Note that replacing an original solution S′O with its child solutions retains the invariants that solutions in O (i) have non-overlapping taxon sets and (ii) are contained within S.T. The taxon sets of child solutions to a solution S′ are contained within S′.T and are non-overlapping. Since S′.T is contained within S.T and does not overlap with any other solutions in O, its child solutions must also be contained within S.T and not overlap any other solutions in O.

Example #4: merging two components and re-using original solutions

When incrementally adding a split that groups two children of a node, the components that correspond to the grouped children tend to re-emerge at a lower level. While BuildIncA′ solves the solutions from scratch, BuildIncA″ is able to re-use the original solutions to these components.

To see this, we show how BuildIncA″ solves the same problem that BuildIncA′ solved in Example #3 (Fig. 4). Unlike BuildIncA′, BuildIncA″ leads to C1.ΔΣ containing only the single incrementally-added split A1B1|•C. Instead of extracting the splits A1A2|•B1 and B1B2|•C from the original solutions S2 and S3, BuildIncA′ passes down the original solutions themselves.

(EXERCISE DESCRIPTION): Please transcribe the passage on re-using original solutions, starting at "Note that replacing" and ending at "to these components.".

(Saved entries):
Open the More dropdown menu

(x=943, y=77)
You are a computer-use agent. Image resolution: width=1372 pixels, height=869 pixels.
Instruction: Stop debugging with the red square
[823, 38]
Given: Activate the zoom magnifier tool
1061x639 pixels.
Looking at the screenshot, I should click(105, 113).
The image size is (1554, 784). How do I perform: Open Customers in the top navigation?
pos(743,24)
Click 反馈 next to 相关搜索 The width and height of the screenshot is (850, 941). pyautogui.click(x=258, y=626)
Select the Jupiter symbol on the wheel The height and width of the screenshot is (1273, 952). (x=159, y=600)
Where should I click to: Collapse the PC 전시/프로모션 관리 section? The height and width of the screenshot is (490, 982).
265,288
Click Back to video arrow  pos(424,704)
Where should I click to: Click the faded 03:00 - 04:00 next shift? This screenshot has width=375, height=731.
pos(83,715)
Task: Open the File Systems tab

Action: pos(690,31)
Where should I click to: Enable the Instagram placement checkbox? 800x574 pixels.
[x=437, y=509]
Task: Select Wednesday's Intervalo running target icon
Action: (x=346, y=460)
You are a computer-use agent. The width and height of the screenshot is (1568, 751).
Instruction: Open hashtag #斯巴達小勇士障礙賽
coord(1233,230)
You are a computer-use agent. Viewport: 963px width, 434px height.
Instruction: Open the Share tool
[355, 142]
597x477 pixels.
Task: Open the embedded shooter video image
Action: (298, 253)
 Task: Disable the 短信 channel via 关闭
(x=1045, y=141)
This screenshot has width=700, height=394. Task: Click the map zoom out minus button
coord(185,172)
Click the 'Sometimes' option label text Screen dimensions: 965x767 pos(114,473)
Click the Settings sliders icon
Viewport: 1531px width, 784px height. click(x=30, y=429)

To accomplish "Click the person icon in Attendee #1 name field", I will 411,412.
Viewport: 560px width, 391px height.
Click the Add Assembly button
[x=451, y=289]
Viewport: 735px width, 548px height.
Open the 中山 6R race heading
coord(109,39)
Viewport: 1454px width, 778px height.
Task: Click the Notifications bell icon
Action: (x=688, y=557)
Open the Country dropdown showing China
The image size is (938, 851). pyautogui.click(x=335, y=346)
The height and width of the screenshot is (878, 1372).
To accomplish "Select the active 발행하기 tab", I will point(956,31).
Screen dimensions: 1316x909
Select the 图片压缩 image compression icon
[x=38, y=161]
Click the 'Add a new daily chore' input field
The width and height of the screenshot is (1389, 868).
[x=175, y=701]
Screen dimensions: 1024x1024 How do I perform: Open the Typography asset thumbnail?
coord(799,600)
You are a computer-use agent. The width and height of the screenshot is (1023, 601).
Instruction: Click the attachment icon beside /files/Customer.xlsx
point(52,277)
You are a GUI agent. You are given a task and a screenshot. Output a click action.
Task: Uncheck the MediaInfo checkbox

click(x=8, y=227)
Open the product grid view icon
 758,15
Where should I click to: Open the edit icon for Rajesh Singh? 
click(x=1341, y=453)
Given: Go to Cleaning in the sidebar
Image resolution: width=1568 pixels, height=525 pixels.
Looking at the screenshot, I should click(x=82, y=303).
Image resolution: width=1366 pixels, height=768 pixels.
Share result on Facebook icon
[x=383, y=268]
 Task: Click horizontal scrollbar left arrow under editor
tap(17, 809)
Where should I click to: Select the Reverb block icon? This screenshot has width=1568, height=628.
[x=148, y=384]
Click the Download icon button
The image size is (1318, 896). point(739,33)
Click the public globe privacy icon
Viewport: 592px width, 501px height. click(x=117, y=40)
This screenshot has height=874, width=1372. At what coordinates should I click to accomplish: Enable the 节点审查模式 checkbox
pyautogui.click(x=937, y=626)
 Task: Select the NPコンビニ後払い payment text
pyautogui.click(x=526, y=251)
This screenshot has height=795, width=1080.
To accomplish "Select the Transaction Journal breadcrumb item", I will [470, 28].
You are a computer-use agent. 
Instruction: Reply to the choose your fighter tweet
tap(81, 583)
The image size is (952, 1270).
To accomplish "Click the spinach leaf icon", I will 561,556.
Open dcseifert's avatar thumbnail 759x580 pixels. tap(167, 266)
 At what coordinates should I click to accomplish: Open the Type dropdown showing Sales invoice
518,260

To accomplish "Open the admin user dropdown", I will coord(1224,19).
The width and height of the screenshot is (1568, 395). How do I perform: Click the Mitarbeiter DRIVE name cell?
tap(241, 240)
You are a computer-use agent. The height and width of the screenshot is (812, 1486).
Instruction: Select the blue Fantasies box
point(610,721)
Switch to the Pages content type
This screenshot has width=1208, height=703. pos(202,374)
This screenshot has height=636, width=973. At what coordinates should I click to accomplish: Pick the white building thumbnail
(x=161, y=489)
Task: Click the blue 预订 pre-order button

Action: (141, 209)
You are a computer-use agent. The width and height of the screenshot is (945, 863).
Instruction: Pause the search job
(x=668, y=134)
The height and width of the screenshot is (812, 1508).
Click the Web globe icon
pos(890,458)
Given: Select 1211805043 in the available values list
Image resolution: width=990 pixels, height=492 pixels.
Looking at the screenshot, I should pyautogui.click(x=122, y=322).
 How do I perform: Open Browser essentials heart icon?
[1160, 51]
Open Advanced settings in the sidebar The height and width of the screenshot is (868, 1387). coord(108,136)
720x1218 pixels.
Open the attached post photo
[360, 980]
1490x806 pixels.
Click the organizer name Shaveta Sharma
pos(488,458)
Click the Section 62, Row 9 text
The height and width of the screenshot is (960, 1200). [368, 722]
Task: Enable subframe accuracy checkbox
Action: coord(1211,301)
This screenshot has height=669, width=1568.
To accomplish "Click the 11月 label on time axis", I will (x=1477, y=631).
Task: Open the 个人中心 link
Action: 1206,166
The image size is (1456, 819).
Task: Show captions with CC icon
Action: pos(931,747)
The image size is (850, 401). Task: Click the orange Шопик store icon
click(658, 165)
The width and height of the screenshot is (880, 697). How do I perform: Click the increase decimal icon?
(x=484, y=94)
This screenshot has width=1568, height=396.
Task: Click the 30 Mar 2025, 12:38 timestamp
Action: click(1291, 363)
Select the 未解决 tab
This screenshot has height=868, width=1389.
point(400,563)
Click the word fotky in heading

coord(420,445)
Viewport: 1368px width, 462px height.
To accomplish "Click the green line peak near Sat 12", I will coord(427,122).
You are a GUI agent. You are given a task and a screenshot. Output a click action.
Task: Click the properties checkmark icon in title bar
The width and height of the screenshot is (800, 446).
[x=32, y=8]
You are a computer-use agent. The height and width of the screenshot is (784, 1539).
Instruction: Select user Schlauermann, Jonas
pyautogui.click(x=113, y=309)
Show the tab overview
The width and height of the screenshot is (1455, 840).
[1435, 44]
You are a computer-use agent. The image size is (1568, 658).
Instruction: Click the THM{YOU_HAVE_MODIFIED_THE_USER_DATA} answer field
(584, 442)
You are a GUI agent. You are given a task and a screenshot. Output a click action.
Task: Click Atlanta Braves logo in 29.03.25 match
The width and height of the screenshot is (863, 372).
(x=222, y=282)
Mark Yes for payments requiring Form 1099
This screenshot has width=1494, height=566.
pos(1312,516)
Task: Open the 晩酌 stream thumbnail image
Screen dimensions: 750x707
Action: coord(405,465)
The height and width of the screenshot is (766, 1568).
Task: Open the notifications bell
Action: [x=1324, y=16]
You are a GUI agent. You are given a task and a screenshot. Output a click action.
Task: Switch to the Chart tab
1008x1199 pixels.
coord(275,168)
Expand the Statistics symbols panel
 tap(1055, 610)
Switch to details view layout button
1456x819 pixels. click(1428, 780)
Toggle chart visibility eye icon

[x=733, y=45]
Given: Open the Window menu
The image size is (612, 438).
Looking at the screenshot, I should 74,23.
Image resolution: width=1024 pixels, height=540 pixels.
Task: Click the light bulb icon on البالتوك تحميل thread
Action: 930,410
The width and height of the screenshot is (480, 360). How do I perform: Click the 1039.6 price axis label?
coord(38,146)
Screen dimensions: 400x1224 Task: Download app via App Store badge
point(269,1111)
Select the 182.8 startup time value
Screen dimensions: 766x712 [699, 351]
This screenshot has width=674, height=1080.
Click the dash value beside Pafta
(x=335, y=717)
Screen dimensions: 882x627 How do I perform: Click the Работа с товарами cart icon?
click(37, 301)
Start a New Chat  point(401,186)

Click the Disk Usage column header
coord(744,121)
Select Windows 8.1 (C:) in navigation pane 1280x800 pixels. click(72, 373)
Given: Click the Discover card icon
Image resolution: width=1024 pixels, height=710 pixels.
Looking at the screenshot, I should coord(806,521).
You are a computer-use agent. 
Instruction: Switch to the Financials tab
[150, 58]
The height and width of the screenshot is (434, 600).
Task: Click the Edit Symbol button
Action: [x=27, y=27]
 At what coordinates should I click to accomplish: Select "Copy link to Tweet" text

(RESPONSE TO THIS EXERCISE):
Note that replacing an original solution S′O with its child solutions retains the invariants that solutions in O (i) have non-overlapping taxon sets and (ii) are contained within S.T. The taxon sets of child solutions to a solution S′ are contained within S′.T and are non-overlapping. Since S′.T is contained within S.T and does not overlap with any other solutions in O, its child solutions must also be contained within S.T and not overlap any other solutions in O.

Example #4: merging two components and re-using original solutions

When incrementally adding a split that groups two children of a node, the components that correspond to the grouped children tend to re-emerge at a lower level. While BuildIncA′ solves the solutions from scratch, BuildIncA″ is able to re-use the original solutions to these components.